I just didn’t feel connected to the story. And I didn’t have fun reading it. The mystery didn’t have that quality that kept me riveted as some of the earlier ones did. I found myself more annoyed with Sookie than anything. I felt things were too conveniently wrapped up and I just didn’t care about how things ended for some of the characters.
But more than anything I just missed Eric and Pam. My two favorite characters in the series. For the third book in a row I didn’t feel Eric’s presence. Whether that was the author’s intent or not, I can’t say. But it just feels as if he’s being pulled away from the story. He’s no longer the Eric that is always there for Sookie. Stopping by for a quickie doesn’t count.
And his involvement in this story was negligible, even though it was about a girl found dead at his doorstep.
While I understand trying to wrap up a story and close all loopholes, I felt as if some characters were brought back into the story for no logical reason other than to say goodbye. Some of whom I already thought I’d said goodbye to for good.
I enjoyed Deadlocked more than Dead in the Family, but a bit less than the previous book in the series, Dead Letters. And while I will definitely take this series to its conclusion, no matter how heartbroken I know I’ll be about the direction this story seems to be headed, I will probably stick with re-reading just the first nine books in the series as I’ve done four times already.
Not enough Eric. While the author may have other plans for good ol’ Sookie, it is hard to see such an important character in the series play such a minor role in this book. Especially since the frame job surrounds him.
Not enough excitement. While I admit that the violence was escalating in a rather shocking way in poor Sookie’s life prior to this book, there didn’t seem to be that much going on here. Even with a murder, an underhanded plot and a huge cast of characters.

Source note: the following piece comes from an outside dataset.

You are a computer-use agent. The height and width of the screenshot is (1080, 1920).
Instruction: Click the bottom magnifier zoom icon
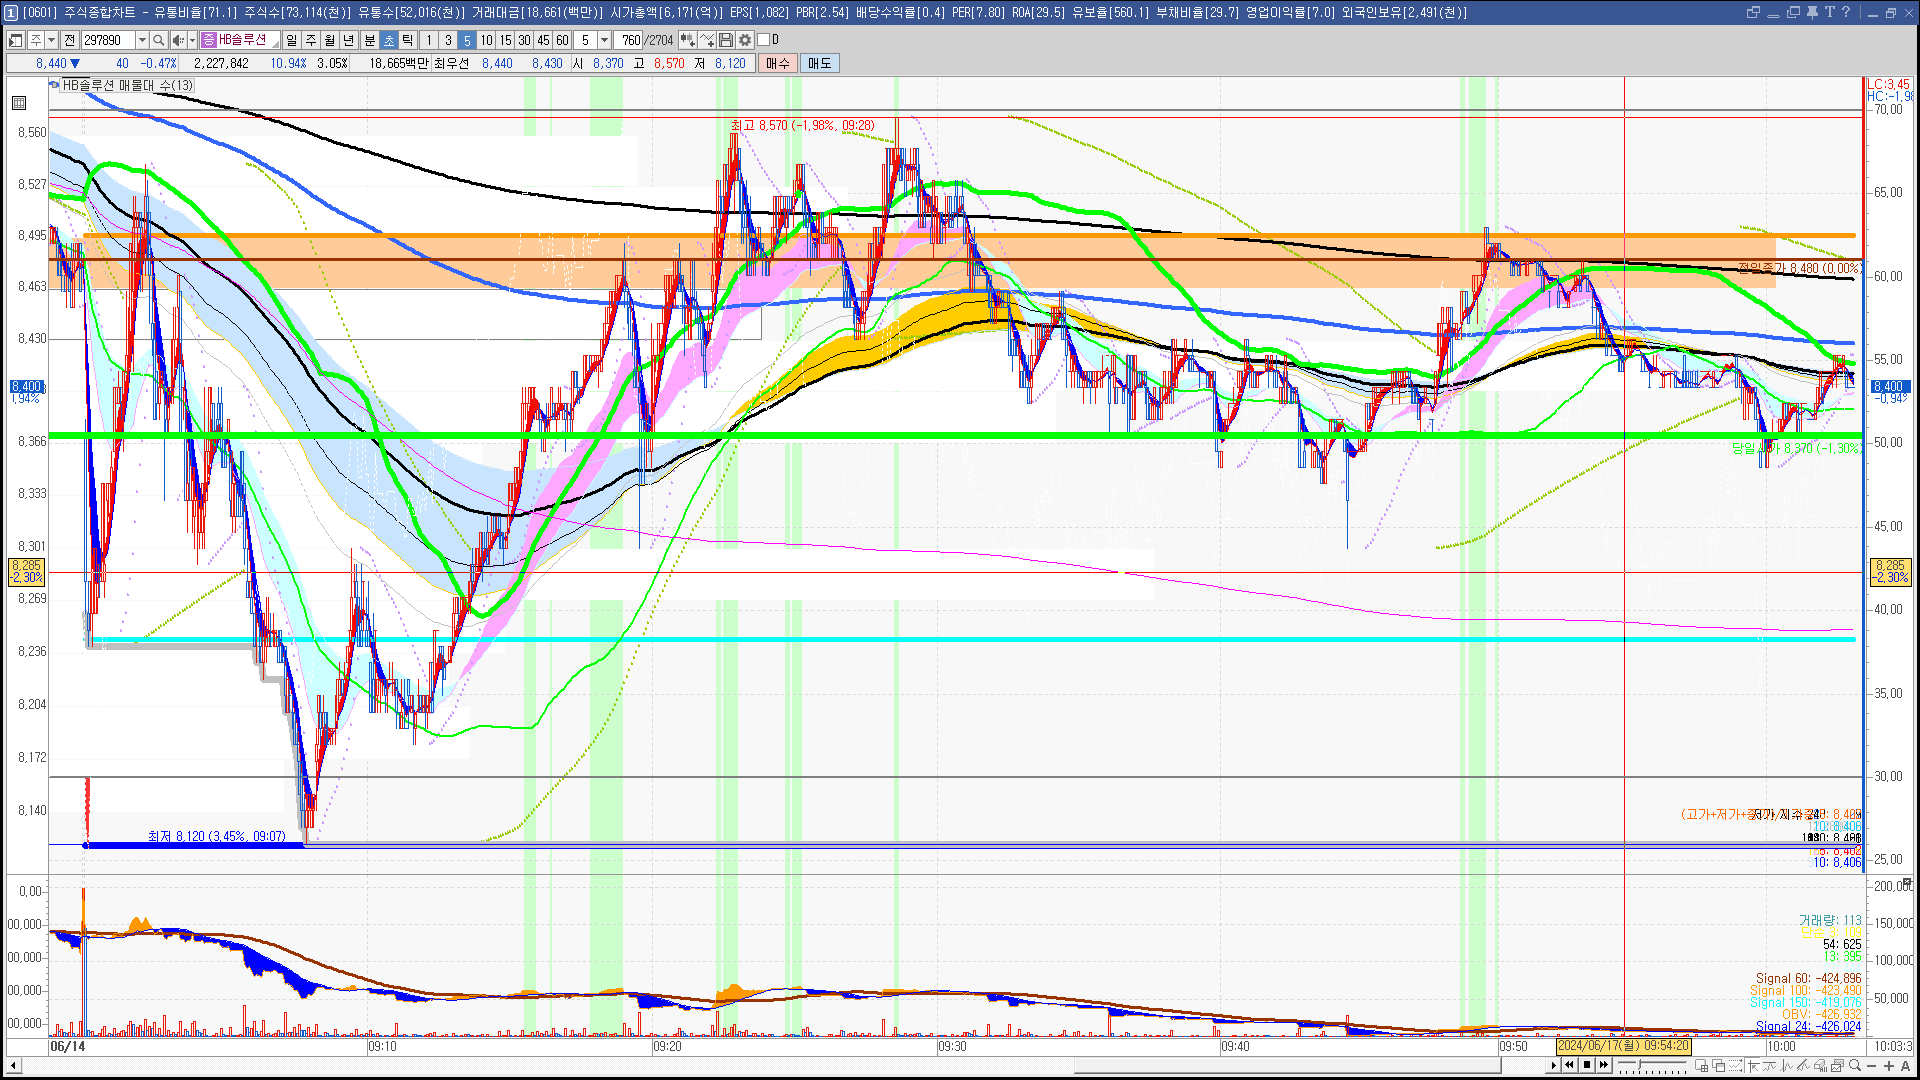tap(1855, 1066)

Not enough heat. While the scenes don’t have to be the steamy kind of hot, there should have been some heat. From somewhere. But there was just no fire or passion in any of the exchanges between any of the characters. The one brief booty call was rushed and not at all sexy. And without any intensity in the glances or fiery arguments, there just wasn’t any real spark.
A nerve-wracking conclusion. Well, the ending certainly delivers. It created that twisty knotty feeling that was missing throughout this read. The way things left off will make many readers very nervous about what to anticipate in the last book. The last ten percent of the story was exciting. And the ending will definitely keep readers guessing about what’s to come.
I’d loved two vampires. Bill had broken my heart. Maybe Eric was on the way to doing the same thing.
I began to think I was spoiled. There was no such thing as boring sex with Eric.
I wondered if he’d dance for me, if I asked him nicely. I was having a very pleasant fantasy about that when Claude reemerged on the stage, still in his spangled tights and boots.